Angst vor Gesetzmissbrauch
Nach der gegenwärtigen Regierung und der Vergangenheit sollte das Gefängnis in Kosovo ausschließlich für Gefangenen verwendet werden, die zur Deportation verurteilt wurden. Aber das Gesetz ermöglicht so den breiteren Einsatz von Gefängnissen, die einige Organisationen und Politiker zuerst als Grenze zu Menschenrechtsverletzungen kritisiert haben.
Es wurde nicht entschieden, dass es nur diejenigen sein könnte, die zum Exil verurteilt wurden. Es könnte jemand anderes sein. Es wird nicht gegen das Gesetz, Widerspruch oder die Vertragsüberweisung einiger der anderen sein”, sagt Peter Vedel Kessing, Professor für Völkerrecht und Senior Research Associate am Institut für Menschenrechte, für das dänische unabhängige Altinget-Portal.
Eva Smith, Professorin an der Copenhagen University Law Faculty, fügt hinzu, dass es beunruhigend ist, dass nach dem Text des Minister- und Vereinbarungsdesigners Menschen, die nicht zur Vertreibung aus Ländern außerhalb der EU verurteilt wurden, in Kosovo untergebracht werden können.
Louise Halleskov, Professor für öffentliches Recht an der Universität Aarhu, teilt im Wesentlichen die Einschätzung, dass es gesetzlich möglich ist, dänische Bürger nach Kosovo zu senden.

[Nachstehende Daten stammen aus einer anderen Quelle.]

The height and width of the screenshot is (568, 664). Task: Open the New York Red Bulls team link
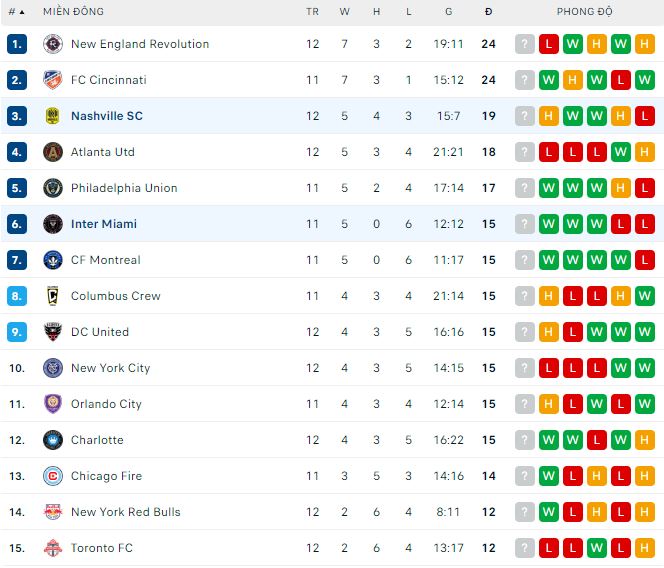click(x=126, y=512)
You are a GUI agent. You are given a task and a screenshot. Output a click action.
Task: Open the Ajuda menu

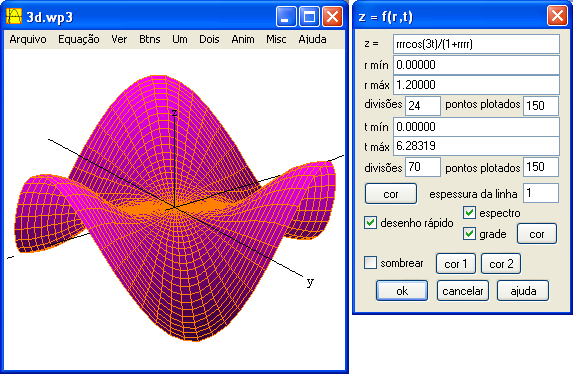pyautogui.click(x=312, y=39)
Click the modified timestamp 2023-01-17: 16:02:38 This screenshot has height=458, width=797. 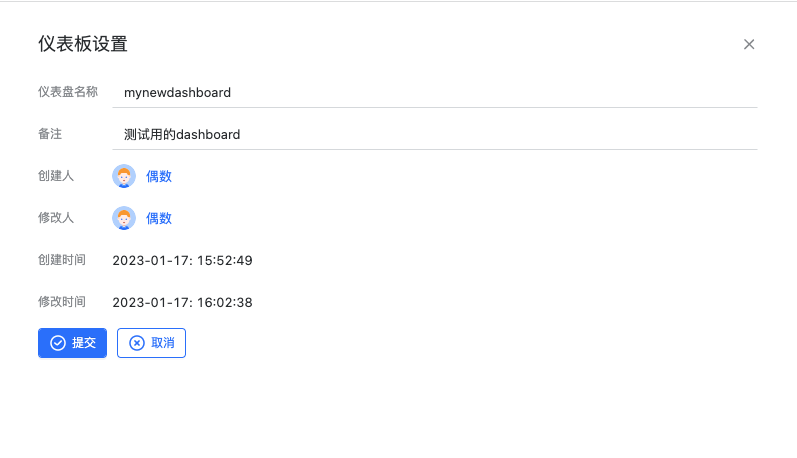[182, 302]
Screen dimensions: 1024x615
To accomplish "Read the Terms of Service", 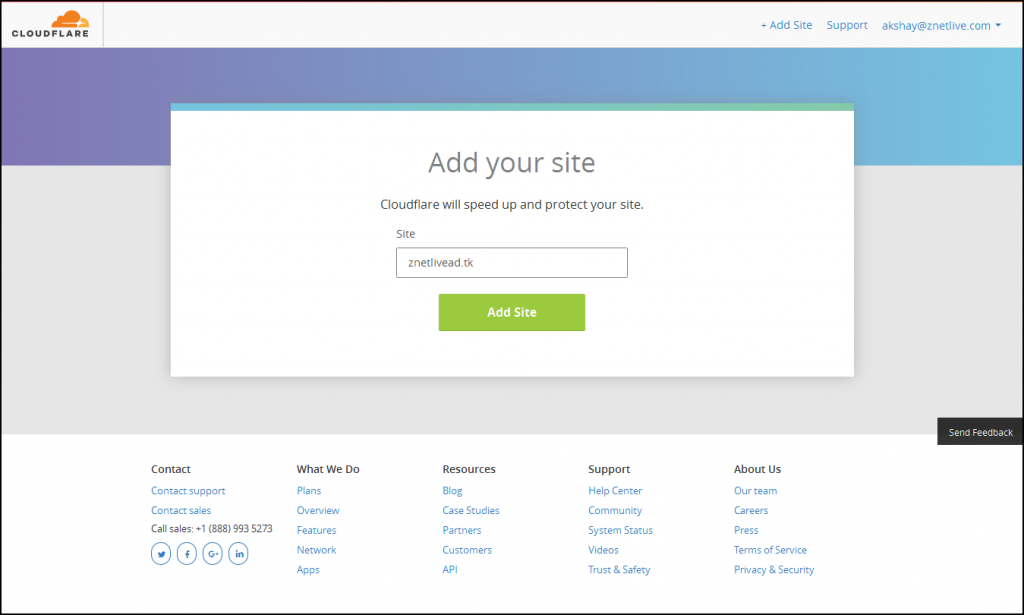I will 770,549.
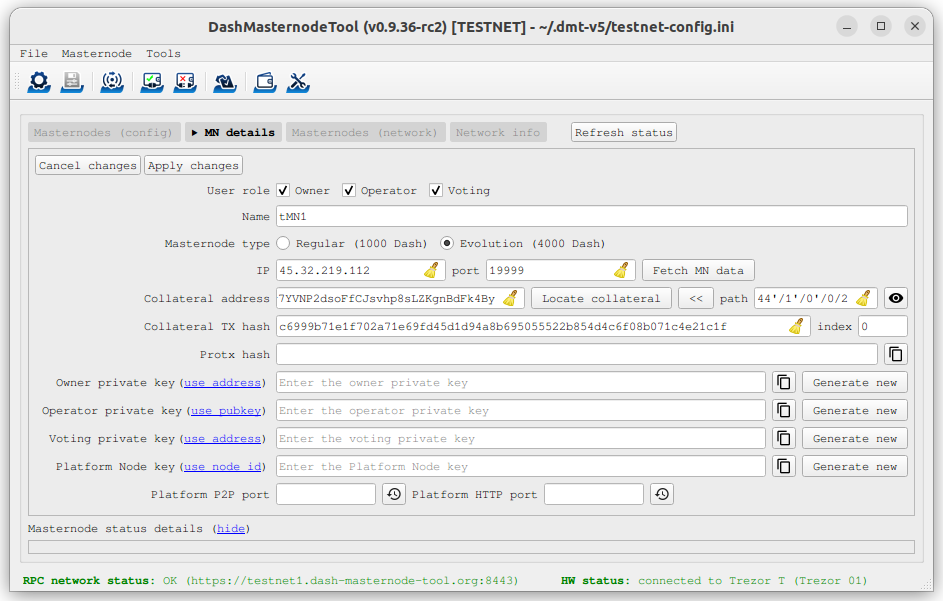Click the Fetch MN data button
The height and width of the screenshot is (601, 943).
coord(697,270)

Neben der allgemeinen Formulierung des Gesetzes bezieht es sich auf die Tatsache, dass ein Gefangener nur im Vertrag als Erwachsener definiert wird, der in das dänische Gefängnis verurteilt wurde.
Mit anderen Worten, die internen Vorschriften sind nicht auf Personen beschränkt, die von der Deportation verurteilt wurden, und der Text kann andere Personen enthalten, die in das dänische Gefängnis verurteilt wurden, die nicht zur Deportation verurteilt werden. Es ist viel schwieriger, mit absoluter Sicherheit zu reagieren, wenn das Gesetz in der Praxis den dänischen Bürgern ermöglicht, den Satz in Kosovo zu leiden”, sagte Halleskov Altinget.
Nach Angaben des Instituts für Menschenrechte ist es wichtig, dass die Gefangenen bei der Übertragung in das Kosovo keine Rechte verlieren.
Eine große Frage nach diesem Vorschlag ist, ob die dänischen Behörden weiterhin für die Menschenrechte der Gefangenen verantwortlich sein werden, auch wenn sie nicht auf dem dänischen Boden sind”, sagt Louise Holck, Direktor des Instituts.
Andernfalls können wir in einer Situation beenden, in der ein Gefängnisoffizier aus dem Kosovo einen Gefangenen geschlagen hat oder einen Gefangenen unterziehen, und der Gefangene ist nicht durch die Menschenrechte geschützt und kann sich beispielsweise am Europäischen Gerichtshof für Menschenrechte beschweren, weil Kosovo nicht mit den Menschenrechten in Verbindung steht. In der Praxis bedeutet dies, dass Gefangene ihre Rechte während des Fluges nach Kosovo verlieren, es sei denn, die Behörden stellen sicher, dass sie vor den Verpflichtungen des dänischen Staates für die Menschenrechte geschützt sind”, weist Holck darauf hin.
Amnesty International hat künftige Abkommen zwischen Dänemark und Kosovo gefordert, um zu verdeutlichen, dass die Gefangenen jederzeit unter dänischer Gerichtsbarkeit stehen.